Kein Wunder, dass sie arm sind, wenn sie mit einem Wildfremden ihr Hab und Gut teilen, dachte Franz-Josef. Schon im nächsten Moment bereute er den Gedanken. Sie halfen ihm freiwillig, ohne betört worden zu sein. Das war mehr, als er erhofft hatte.
»Bringen’s olles zruck, wans ihna besser geht«, sagte die Frau. »I winsch ihna ollas Guate. Der Herrgott mecht ihna bewohrn.«
»Danke.«
Der Mann brachte ihn zu seinem Pferd und half ihm, die Sachen zu verstauen. Den Wassereimer nahm Franz-Josef in die Hand. Das graue Dämmerlicht stach in seinen Augen.
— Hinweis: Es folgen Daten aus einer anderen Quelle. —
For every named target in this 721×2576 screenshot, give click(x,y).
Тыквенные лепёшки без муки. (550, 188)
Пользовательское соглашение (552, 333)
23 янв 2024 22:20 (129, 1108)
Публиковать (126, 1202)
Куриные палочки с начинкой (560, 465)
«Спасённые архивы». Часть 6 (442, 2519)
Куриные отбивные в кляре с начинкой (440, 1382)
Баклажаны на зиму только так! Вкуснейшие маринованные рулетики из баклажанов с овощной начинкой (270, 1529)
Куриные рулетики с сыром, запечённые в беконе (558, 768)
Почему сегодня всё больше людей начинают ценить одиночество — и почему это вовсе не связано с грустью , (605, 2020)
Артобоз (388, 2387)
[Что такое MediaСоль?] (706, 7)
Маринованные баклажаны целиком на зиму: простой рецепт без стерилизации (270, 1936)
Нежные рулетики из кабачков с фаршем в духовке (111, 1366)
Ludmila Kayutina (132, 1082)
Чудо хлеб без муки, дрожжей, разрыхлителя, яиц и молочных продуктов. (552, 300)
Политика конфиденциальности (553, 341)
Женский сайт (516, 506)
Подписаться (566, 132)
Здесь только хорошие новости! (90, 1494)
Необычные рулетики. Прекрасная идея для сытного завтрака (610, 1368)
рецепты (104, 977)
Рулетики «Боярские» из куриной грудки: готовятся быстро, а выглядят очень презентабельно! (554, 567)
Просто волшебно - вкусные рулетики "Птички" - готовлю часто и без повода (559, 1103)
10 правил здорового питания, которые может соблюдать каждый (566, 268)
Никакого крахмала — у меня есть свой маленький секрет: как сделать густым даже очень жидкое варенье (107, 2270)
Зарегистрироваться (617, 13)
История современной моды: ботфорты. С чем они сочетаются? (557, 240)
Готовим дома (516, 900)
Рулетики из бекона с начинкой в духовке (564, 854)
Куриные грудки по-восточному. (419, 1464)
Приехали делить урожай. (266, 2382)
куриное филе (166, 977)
»Vielen Dank noch mal«, sagte er, als er sein Pferd wendete. »Ich weiß das zu schätzen.«
Der Mann griff ihm in die Zügel, sah sich um, als wolle er sich vergewissern, dass niemand zusah, dann flüsterte er: »Und mir wiss’n zum schätz’n, wos se fia uns tuan. Vive la revolution.«
Er sprach es so falsch aus, dass Franz-Josef die Bedeutung erst begriff, als er auf den Weg zum alten Kloster einbog.
Jesus, dachte er. Sie glauben, ich bin ein Anarchist.
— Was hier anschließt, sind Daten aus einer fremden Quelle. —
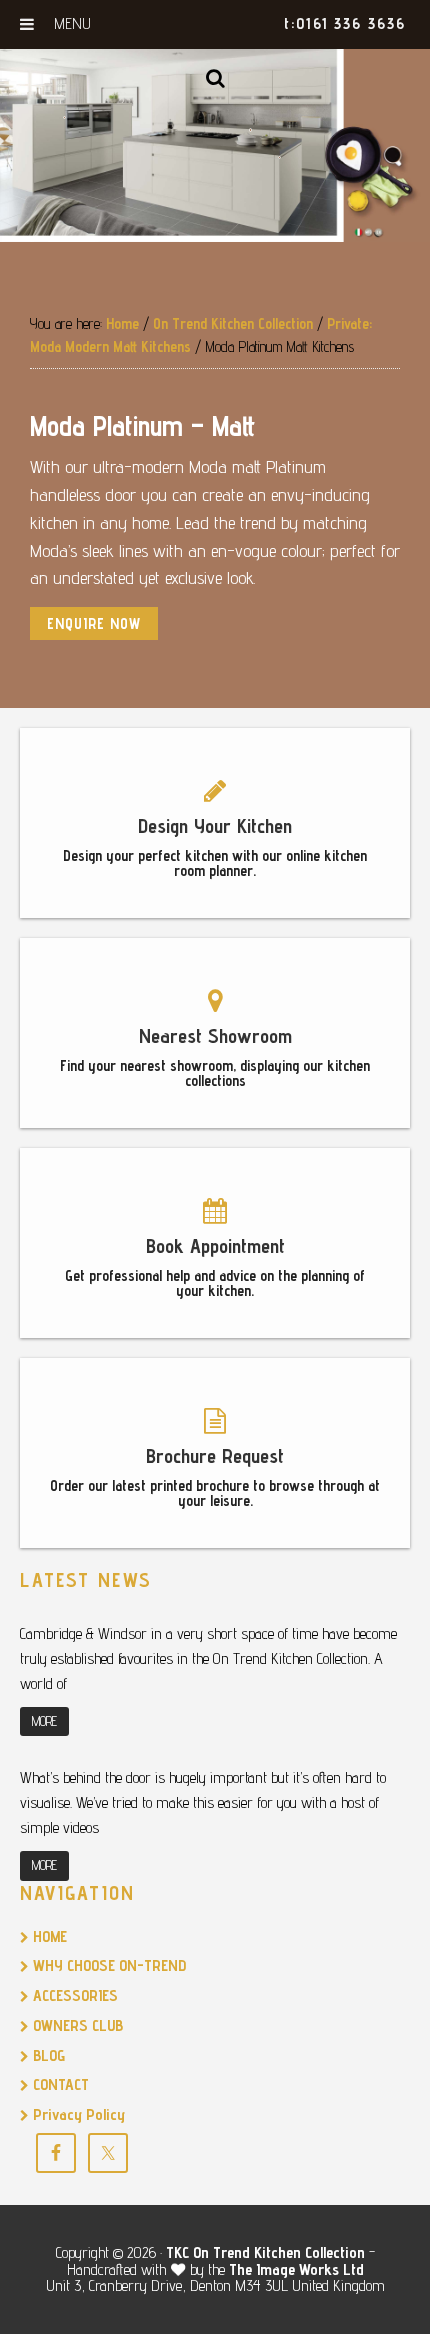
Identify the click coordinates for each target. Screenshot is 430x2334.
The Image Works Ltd (296, 2269)
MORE (44, 1721)
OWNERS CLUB (76, 2025)
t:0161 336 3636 (345, 23)
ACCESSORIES (73, 1995)
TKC (177, 2252)
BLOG (47, 2055)
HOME (48, 1936)
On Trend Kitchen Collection (279, 2252)
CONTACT (59, 2084)
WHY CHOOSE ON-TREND (107, 1965)
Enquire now (94, 623)
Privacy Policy (77, 2114)
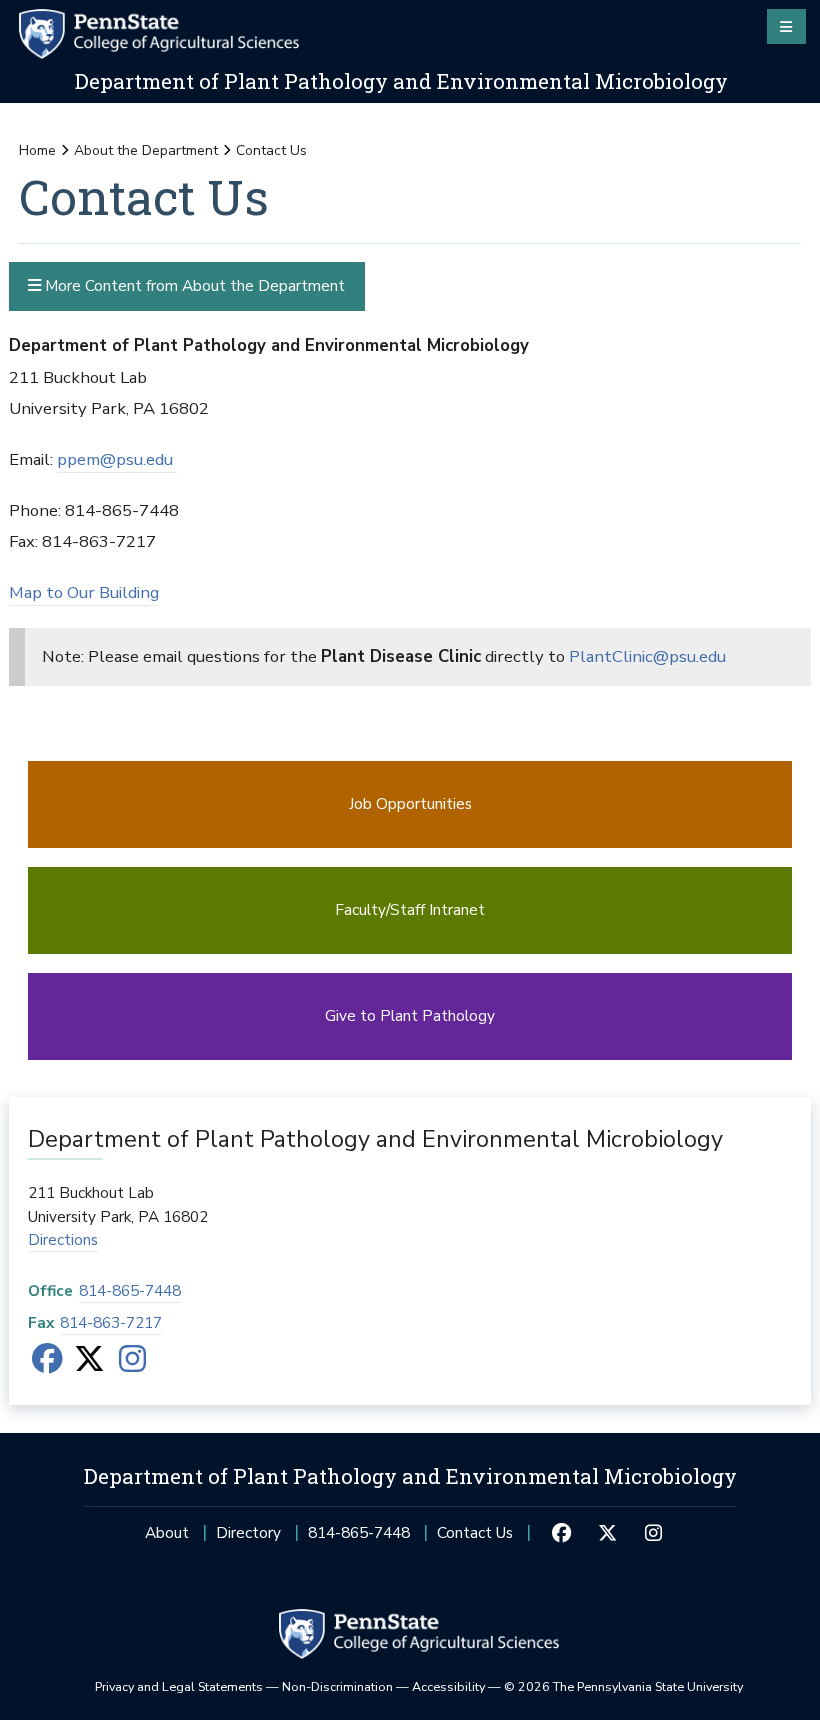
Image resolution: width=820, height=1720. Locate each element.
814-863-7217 (111, 1322)
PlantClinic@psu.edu (647, 656)
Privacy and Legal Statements (179, 1686)
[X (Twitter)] (89, 1364)
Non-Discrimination (337, 1686)
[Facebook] (47, 1364)
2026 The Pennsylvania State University (623, 1686)
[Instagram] (132, 1364)
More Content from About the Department (193, 285)
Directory (248, 1532)
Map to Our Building (84, 592)
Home (37, 150)
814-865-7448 (130, 1290)
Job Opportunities (410, 803)
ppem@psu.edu (117, 459)
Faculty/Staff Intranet (410, 909)
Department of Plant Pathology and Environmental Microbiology (401, 81)
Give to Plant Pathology (410, 1015)
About (167, 1532)
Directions (63, 1239)
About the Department (146, 150)
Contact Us (475, 1532)
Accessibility (448, 1686)
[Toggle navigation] (786, 26)
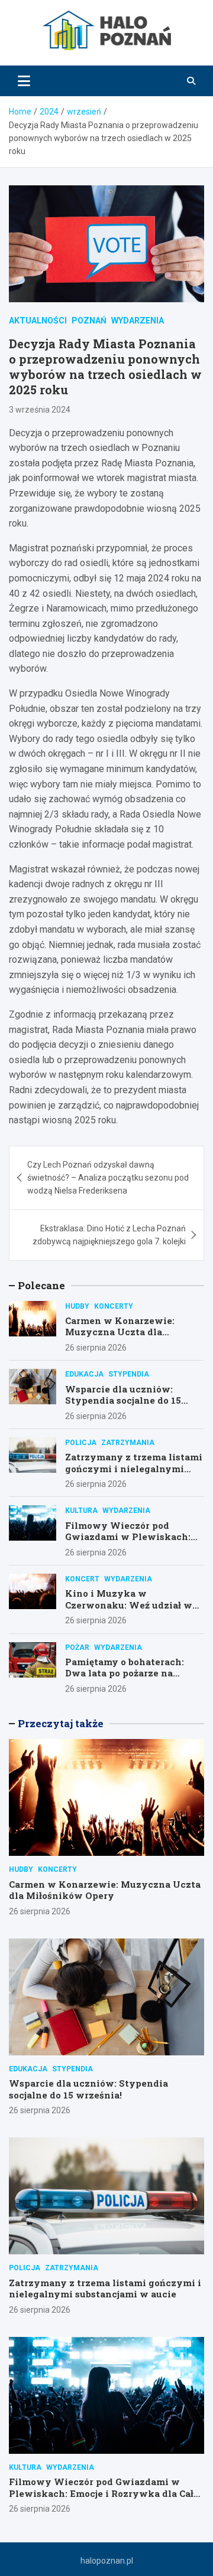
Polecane (41, 1285)
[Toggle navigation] (24, 81)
Die Erkenntnis schockierte ihn, aber er brachte nicht mehr die Konzentration auf, darüber nachzudenken. Die Helligkeit stach wie Nadeln in seine Haut, seine Augen drohten auszutrocknen. Vampire konnten nicht weinen, die einzige Flüssigkeit in ihrem Körper war das Blut, das sie zu sich nahmen.
Ich habe zu wenig getrunken, dachte Franz-Josef. Sonst würde mir die Helligkeit nicht so zusetzen.
Er spürte die Hitze der noch unsichtbaren Sonne unter dem Stoff seines Hemds und auf der Kopfhaut.
Hätte ich doch nur die beiden Menschen in ihrer Hütte angezapft. Doch er hatte einfach nicht daran gedacht, versuchte er sich einzureden, obwohl eine kleine Stimme in seinem Hinterkopf fragte, ob er es in Wahrheit nur nicht übers Herz gebracht hatte.
Mit geschlossenen Augen ritt er dem Gebäude entgegen. Es gab nur den einen Weg, sein Pferd würde sich nicht verlaufen. Erst begannen seine Hände zu schmerzen, dann sein Rücken. Er wusste, dass seine Kleidung dampfte. Sein Körper verlor die Feuchtigkeit, die das Blut des Vorabends ihm geschenkt hatte.
Franz-Josef zwinkerte kurz und bemerkte erleichtert, dass sich das alte Kloster keinen Steinwurf mehr von ihm entfernt befand. Er trieb sein Pferd an und versuchte dabei, den Wassereimer gerade zu halten, damit er nichts verschüttete. Was er bei sich hatte, musste bis zur Nacht reichen.
Er bog in den schmalen Pfad ein, den Gestrüpp und Unterholz ihm gelassen hatten – und hielt erschrocken an.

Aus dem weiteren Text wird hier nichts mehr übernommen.